The NFLPA tapped Ameriprise as an "institutional financial advisor," the sixth such firm in its program. The NFLPA’s registered financial advisor program, which is more than two decades old, for years was limited to individual financial advisors. At the end of last year, there were more than 100 individual advisors in the program.
After a handful of instances of approved advisors getting into trouble, the program was expanded to include firms. The union approved Goldman Sachs and Bessemer Trust in 2019, Morgan Stanley and Bernstein Private Wealth a year later, and added UBS at the end of 2023.
"Something like this puts Ameriprise on the map in the competition among the regional firms and the independent broker-dealers, who are all competing to recruit and hire the wirehouse financial advisor," said Casey Knight, an industry recruiter and executive vice president of ESP Financial Search. "Working with professional athletes is a significant selling point and increases the value of the Ameriprise brand, particularly as the wirehouses are seeing competitors from every direction."
The problem financial advisors involved in the program in the past included Jeff Rubin, a one-time NFLPA approved advisor who recommended to 31 NFL players that they invest in a casino project that led to losses of $43 million.

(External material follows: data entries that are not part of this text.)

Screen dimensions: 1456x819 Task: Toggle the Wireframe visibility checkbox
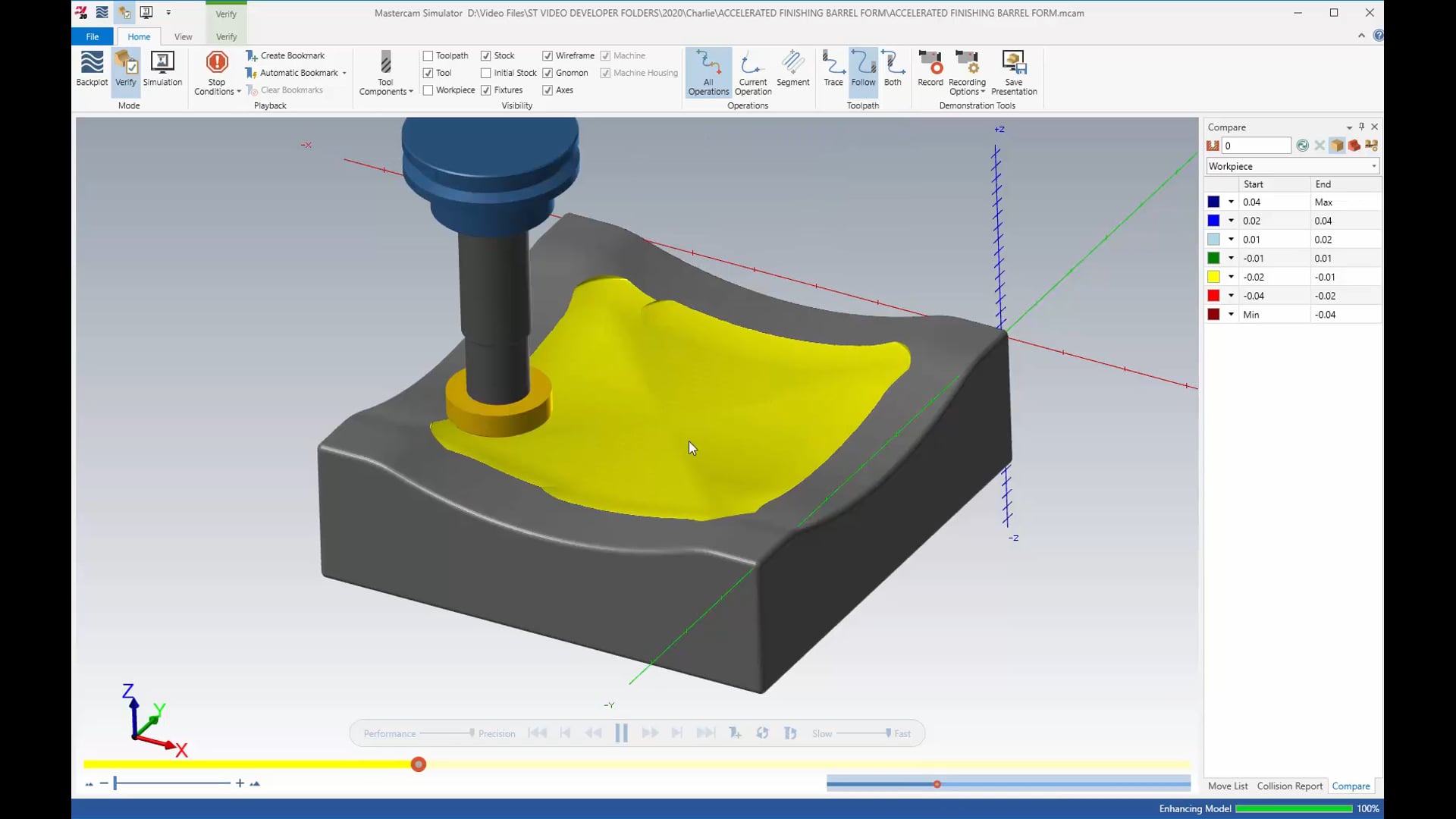click(548, 55)
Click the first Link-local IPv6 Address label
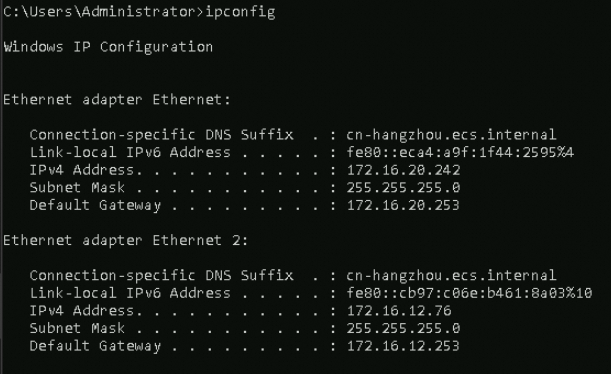Image resolution: width=611 pixels, height=374 pixels. pos(130,152)
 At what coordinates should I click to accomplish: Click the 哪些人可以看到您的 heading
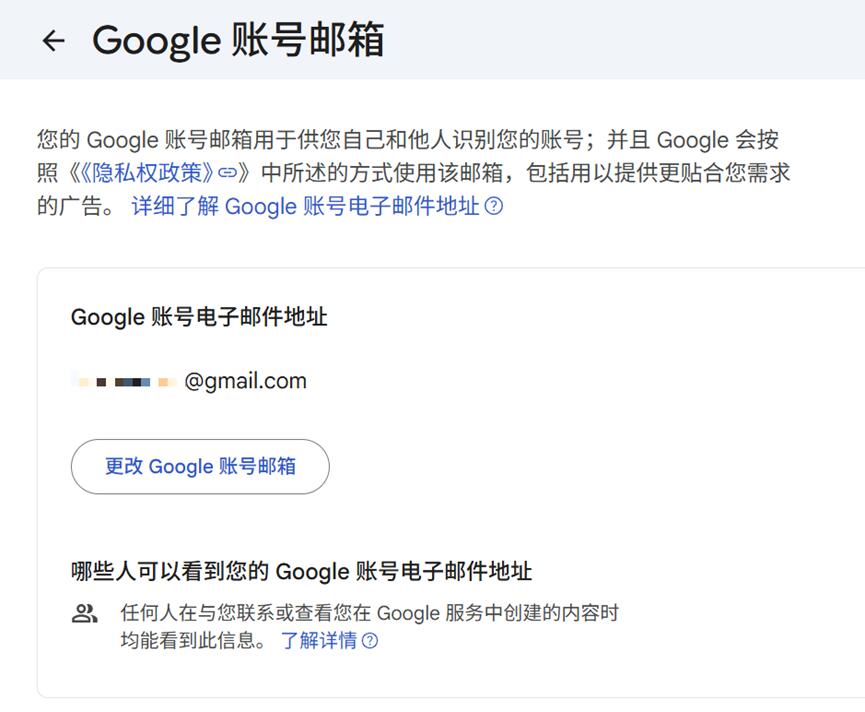coord(301,571)
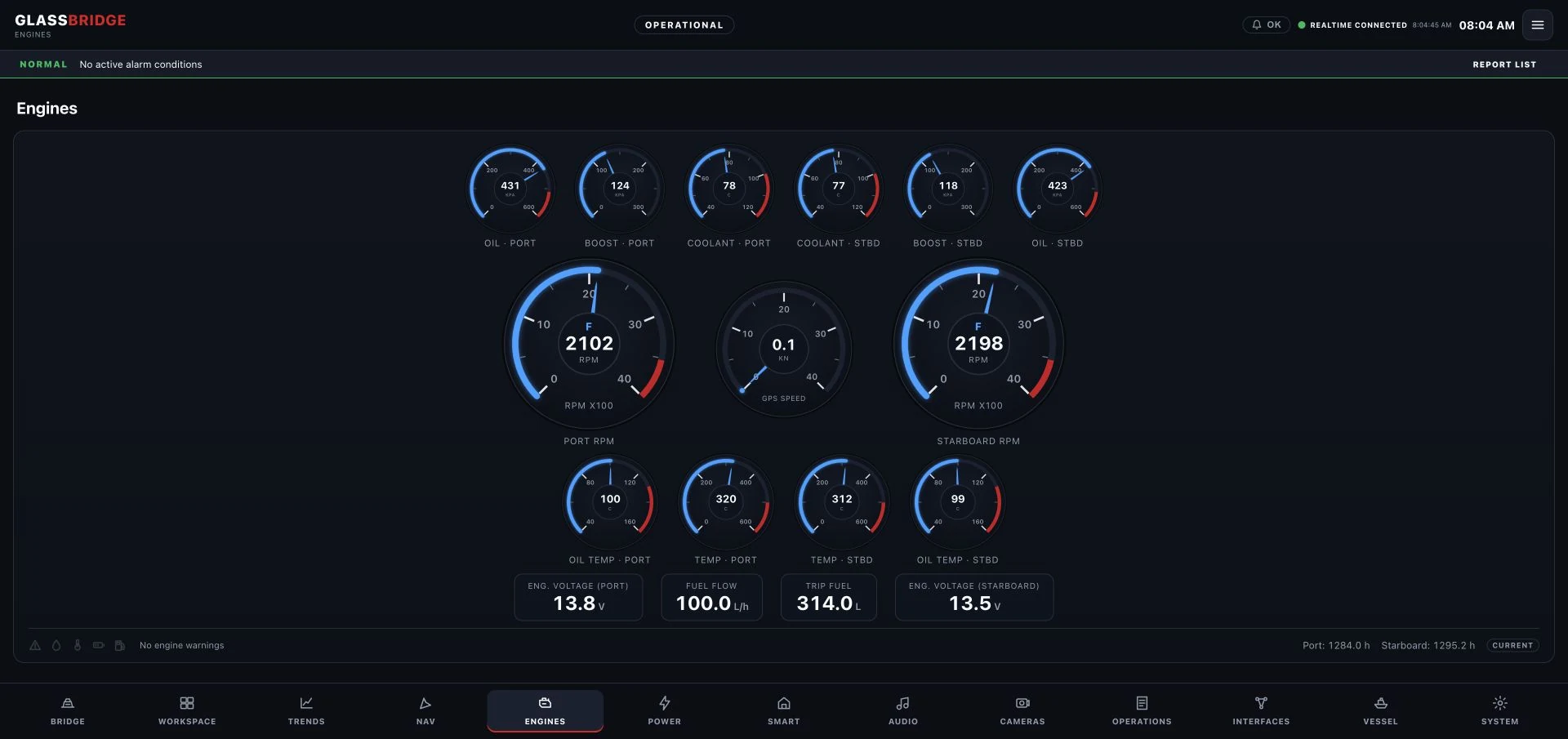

In 2013, the Financial Industry Regulatory Authority Inc. barred Rubin from the industry in relation to the matter.
"Athletes have a unique financial situation: Their income potential is incredibly high, yet their on-field careers are very short compared to my other clients," said Andre Duffie, an Ameriprise financial advisor in West Chester, Pennsylvania. "Additionally, most athletes don’t know their ultimate retirement date.
"It could be their choice, otherwise injury and other roster moves by teams could make the choice for them," Duffie said. "Therefore, financial planning is paramount for professional athletes."
Football players are also a unique bunch when it comes to their finances: They have typically had a higher rate of bankruptcy than their compatriots who play professional baseball, basketball and hockey for a living. Their careers are shorter, they get paid less, and if they divorce after ending their careers, they often wind up paying alimony based on past, not current, earnings.
Add in the free-spending lifestyles of some players, and the financial planning picture is potentially a disaster.